Cloud Computing Compliance Criteria Catalogue (C5)

Fabasoft was 2017 the first European provider of cloud services to receive the attestation pursuant to the requirements of the catalog of requirements C5 (Cloud Computing Compliance Criteria Catalog, in short: C5), issued by the Federal Office for Information Security (BSI). The C5 attestation pursuant to the requirements of the BSI is a recognized and reliable proof which transparently reveals the high level of information security of the Fabasoft Cloud for all Fabasoft Cloud customers. Until 2020 the KPMG Alpen-Treuhand GmbH Wirtschaftsprüfungs- und Steuerberatungsgesellschaft issued the attestation.

Following the initial audit in accordance with BSI Standard C5:2020 at the beginning of 2021, this audit was carried out again at the beginning of 2022 by PricewaterhouseCoopers GmbH Wirtschaftsprüfungsgesellschaft, Germany, on behalf of Fabasoft.

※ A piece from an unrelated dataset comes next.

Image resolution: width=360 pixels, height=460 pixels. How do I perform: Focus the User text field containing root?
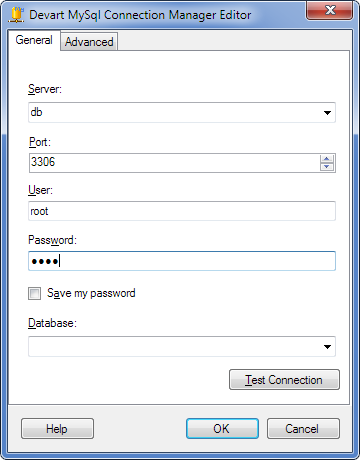pos(182,211)
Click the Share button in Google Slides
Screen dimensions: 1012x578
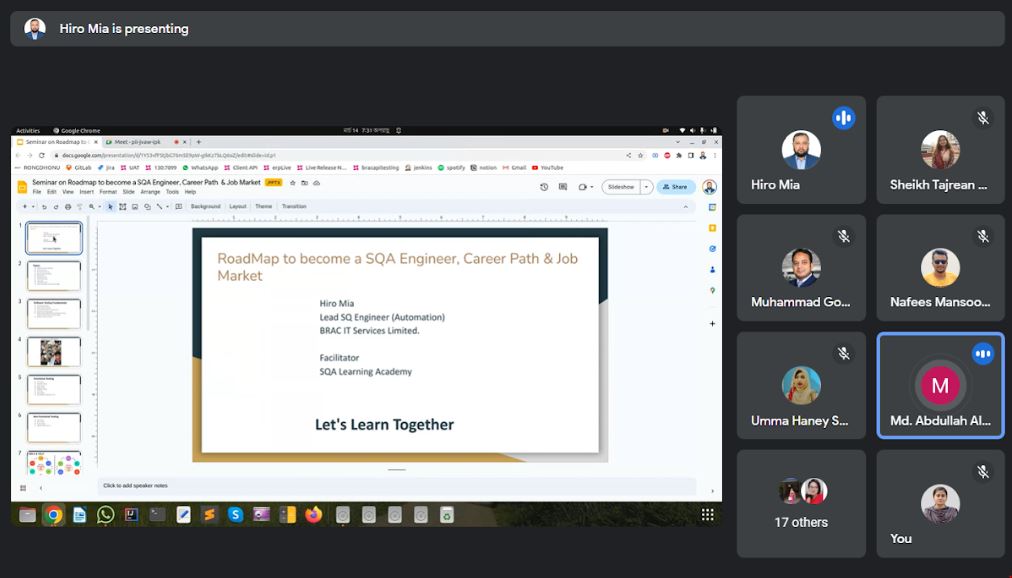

The catalogue of requirements of the BSI specifies the minimum requirements that cloud service providers must meet. The information on the general conditions of the cloud service serves to provide customers with additional information on the level of information security offered by Fabasoft and ensures transparency with regard to information on jurisdiction and locations, availability and incident handling during regular operation, recovery parameters in emergency operation, availability of the data center, how investigation enquiries from government authorities are handled and certifications or attestations.